RECORDS FOR THIS TASK: Begin

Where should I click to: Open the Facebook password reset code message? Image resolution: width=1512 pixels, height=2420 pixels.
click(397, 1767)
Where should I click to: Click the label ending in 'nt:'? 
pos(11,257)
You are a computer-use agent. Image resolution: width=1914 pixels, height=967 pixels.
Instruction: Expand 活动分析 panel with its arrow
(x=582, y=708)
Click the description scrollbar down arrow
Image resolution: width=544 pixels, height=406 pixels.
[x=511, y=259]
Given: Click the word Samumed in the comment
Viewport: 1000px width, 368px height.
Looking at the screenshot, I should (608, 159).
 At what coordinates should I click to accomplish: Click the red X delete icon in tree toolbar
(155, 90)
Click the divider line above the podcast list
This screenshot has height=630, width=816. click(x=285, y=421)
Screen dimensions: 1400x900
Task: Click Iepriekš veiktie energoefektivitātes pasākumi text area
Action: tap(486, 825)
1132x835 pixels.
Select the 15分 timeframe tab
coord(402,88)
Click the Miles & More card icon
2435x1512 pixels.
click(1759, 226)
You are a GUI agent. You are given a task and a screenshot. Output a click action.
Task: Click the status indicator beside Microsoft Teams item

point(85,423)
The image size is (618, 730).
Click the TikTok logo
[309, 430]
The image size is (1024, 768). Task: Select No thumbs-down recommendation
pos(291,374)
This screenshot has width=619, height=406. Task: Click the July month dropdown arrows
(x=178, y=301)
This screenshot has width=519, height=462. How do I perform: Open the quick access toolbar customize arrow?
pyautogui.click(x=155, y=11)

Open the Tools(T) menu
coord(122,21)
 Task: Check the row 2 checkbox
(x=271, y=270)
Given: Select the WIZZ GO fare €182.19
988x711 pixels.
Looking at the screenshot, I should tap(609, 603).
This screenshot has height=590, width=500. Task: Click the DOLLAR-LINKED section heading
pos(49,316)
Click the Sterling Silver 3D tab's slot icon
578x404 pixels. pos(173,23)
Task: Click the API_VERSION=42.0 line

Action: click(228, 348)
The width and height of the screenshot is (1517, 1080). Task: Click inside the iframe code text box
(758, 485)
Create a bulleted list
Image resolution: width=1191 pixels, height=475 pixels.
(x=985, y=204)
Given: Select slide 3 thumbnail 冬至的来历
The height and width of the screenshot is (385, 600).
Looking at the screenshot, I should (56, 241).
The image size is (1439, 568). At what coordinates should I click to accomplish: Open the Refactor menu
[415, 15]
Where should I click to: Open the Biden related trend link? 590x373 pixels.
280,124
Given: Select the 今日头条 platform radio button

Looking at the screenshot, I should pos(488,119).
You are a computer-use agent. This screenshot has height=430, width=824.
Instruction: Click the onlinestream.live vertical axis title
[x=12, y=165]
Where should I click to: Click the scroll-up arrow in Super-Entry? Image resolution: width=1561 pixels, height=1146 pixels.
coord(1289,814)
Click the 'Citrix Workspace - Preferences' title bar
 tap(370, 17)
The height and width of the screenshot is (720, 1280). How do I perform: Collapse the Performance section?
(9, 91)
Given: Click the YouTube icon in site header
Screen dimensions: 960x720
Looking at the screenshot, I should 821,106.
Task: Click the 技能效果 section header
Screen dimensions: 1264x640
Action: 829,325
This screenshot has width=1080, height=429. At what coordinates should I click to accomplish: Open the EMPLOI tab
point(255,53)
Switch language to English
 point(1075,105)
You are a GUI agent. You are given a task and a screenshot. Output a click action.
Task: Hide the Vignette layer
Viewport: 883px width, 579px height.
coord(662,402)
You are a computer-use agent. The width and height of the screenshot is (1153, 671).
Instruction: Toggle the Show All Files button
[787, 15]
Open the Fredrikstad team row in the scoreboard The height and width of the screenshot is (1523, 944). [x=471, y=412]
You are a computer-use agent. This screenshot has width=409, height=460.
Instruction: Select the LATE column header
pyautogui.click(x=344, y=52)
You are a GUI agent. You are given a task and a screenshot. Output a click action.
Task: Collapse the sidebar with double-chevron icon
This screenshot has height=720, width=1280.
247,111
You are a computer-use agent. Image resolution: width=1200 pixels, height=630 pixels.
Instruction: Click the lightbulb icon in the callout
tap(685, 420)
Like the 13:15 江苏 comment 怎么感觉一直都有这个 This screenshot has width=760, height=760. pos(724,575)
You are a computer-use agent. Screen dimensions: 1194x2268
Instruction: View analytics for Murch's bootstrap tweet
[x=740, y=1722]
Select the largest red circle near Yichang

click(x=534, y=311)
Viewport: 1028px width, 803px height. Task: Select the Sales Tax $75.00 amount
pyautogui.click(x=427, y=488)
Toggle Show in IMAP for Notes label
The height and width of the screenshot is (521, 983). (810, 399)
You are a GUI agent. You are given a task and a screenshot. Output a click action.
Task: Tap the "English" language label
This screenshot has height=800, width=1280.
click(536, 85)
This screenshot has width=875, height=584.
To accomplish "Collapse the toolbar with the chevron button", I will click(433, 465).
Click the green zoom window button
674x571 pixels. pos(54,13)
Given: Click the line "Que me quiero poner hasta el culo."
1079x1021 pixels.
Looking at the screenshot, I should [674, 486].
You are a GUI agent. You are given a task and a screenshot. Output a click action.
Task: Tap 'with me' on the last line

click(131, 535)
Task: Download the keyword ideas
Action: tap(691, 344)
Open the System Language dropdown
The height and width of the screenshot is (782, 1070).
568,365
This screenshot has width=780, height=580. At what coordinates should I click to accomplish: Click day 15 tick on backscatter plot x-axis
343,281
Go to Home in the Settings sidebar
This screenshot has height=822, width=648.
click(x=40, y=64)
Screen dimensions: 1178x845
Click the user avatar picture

RECORDS FOR THIS TASK: End

§ PROBLEM TO WORK ON
Make a word-for-word copy of the records.

§ RESPONSE
Where should I click to: Open the Facebook password reset code message? Image resolution: width=1512 pixels, height=2420 pixels.
click(397, 1767)
Where should I click to: Click the label ending in 'nt:'? 
pos(11,257)
You are a computer-use agent. Image resolution: width=1914 pixels, height=967 pixels.
Instruction: Expand 活动分析 panel with its arrow
(x=582, y=708)
Click the description scrollbar down arrow
Image resolution: width=544 pixels, height=406 pixels.
[x=511, y=259]
Given: Click the word Samumed in the comment
Viewport: 1000px width, 368px height.
Looking at the screenshot, I should (608, 159).
 At what coordinates should I click to accomplish: Click the red X delete icon in tree toolbar
(155, 90)
Click the divider line above the podcast list
This screenshot has height=630, width=816. click(x=285, y=421)
Screen dimensions: 1400x900
Task: Click Iepriekš veiktie energoefektivitātes pasākumi text area
Action: tap(486, 825)
1132x835 pixels.
Select the 15分 timeframe tab
coord(402,88)
Click the Miles & More card icon
2435x1512 pixels.
click(1759, 226)
You are a GUI agent. You are given a task and a screenshot. Output a click action.
Task: Click the status indicator beside Microsoft Teams item

point(85,423)
The image size is (618, 730).
Click the TikTok logo
[309, 430]
The image size is (1024, 768). Task: Select No thumbs-down recommendation
pos(291,374)
This screenshot has width=619, height=406. Task: Click the July month dropdown arrows
(x=178, y=301)
This screenshot has width=519, height=462. How do I perform: Open the quick access toolbar customize arrow?
pyautogui.click(x=155, y=11)

Open the Tools(T) menu
coord(122,21)
 Task: Check the row 2 checkbox
(x=271, y=270)
Given: Select the WIZZ GO fare €182.19
988x711 pixels.
Looking at the screenshot, I should tap(609, 603).
This screenshot has height=590, width=500. Task: Click the DOLLAR-LINKED section heading
pos(49,316)
Click the Sterling Silver 3D tab's slot icon
578x404 pixels. pos(173,23)
Task: Click the API_VERSION=42.0 line

Action: click(228, 348)
The width and height of the screenshot is (1517, 1080). Task: Click inside the iframe code text box
(758, 485)
Create a bulleted list
Image resolution: width=1191 pixels, height=475 pixels.
(x=985, y=204)
Given: Select slide 3 thumbnail 冬至的来历
The height and width of the screenshot is (385, 600).
Looking at the screenshot, I should (56, 241).
The image size is (1439, 568). At what coordinates should I click to accomplish: Open the Refactor menu
[415, 15]
Where should I click to: Open the Biden related trend link? 590x373 pixels.
280,124
Given: Select the 今日头条 platform radio button

Looking at the screenshot, I should pos(488,119).
You are a computer-use agent. This screenshot has height=430, width=824.
Instruction: Click the onlinestream.live vertical axis title
[x=12, y=165]
Where should I click to: Click the scroll-up arrow in Super-Entry? Image resolution: width=1561 pixels, height=1146 pixels.
coord(1289,814)
Click the 'Citrix Workspace - Preferences' title bar
 tap(370, 17)
The height and width of the screenshot is (720, 1280). How do I perform: Collapse the Performance section?
(9, 91)
Given: Click the YouTube icon in site header
Screen dimensions: 960x720
Looking at the screenshot, I should 821,106.
Task: Click the 技能效果 section header
Screen dimensions: 1264x640
Action: 829,325
This screenshot has width=1080, height=429. At what coordinates should I click to accomplish: Open the EMPLOI tab
point(255,53)
Switch language to English
 point(1075,105)
You are a GUI agent. You are given a task and a screenshot. Output a click action.
Task: Hide the Vignette layer
Viewport: 883px width, 579px height.
coord(662,402)
You are a computer-use agent. The width and height of the screenshot is (1153, 671).
Instruction: Toggle the Show All Files button
[787, 15]
Open the Fredrikstad team row in the scoreboard The height and width of the screenshot is (1523, 944). [x=471, y=412]
You are a computer-use agent. This screenshot has width=409, height=460.
Instruction: Select the LATE column header
pyautogui.click(x=344, y=52)
You are a GUI agent. You are given a task and a screenshot. Output a click action.
Task: Collapse the sidebar with double-chevron icon
This screenshot has height=720, width=1280.
247,111
You are a computer-use agent. Image resolution: width=1200 pixels, height=630 pixels.
Instruction: Click the lightbulb icon in the callout
tap(685, 420)
Like the 13:15 江苏 comment 怎么感觉一直都有这个 This screenshot has width=760, height=760. pos(724,575)
You are a computer-use agent. Screen dimensions: 1194x2268
Instruction: View analytics for Murch's bootstrap tweet
[x=740, y=1722]
Select the largest red circle near Yichang

click(x=534, y=311)
Viewport: 1028px width, 803px height. Task: Select the Sales Tax $75.00 amount
pyautogui.click(x=427, y=488)
Toggle Show in IMAP for Notes label
The height and width of the screenshot is (521, 983). (810, 399)
You are a GUI agent. You are given a task and a screenshot. Output a click action.
Task: Tap the "English" language label
This screenshot has height=800, width=1280.
click(536, 85)
This screenshot has width=875, height=584.
To accomplish "Collapse the toolbar with the chevron button", I will click(433, 465).
Click the green zoom window button
674x571 pixels. pos(54,13)
Given: Click the line "Que me quiero poner hasta el culo."
1079x1021 pixels.
Looking at the screenshot, I should [674, 486].
You are a GUI agent. You are given a task and a screenshot. Output a click action.
Task: Tap 'with me' on the last line

click(131, 535)
Task: Download the keyword ideas
Action: tap(691, 344)
Open the System Language dropdown
The height and width of the screenshot is (782, 1070).
568,365
This screenshot has width=780, height=580. At what coordinates should I click to accomplish: Click day 15 tick on backscatter plot x-axis
343,281
Go to Home in the Settings sidebar
This screenshot has height=822, width=648.
click(x=40, y=64)
Screen dimensions: 1178x845
Click the user avatar picture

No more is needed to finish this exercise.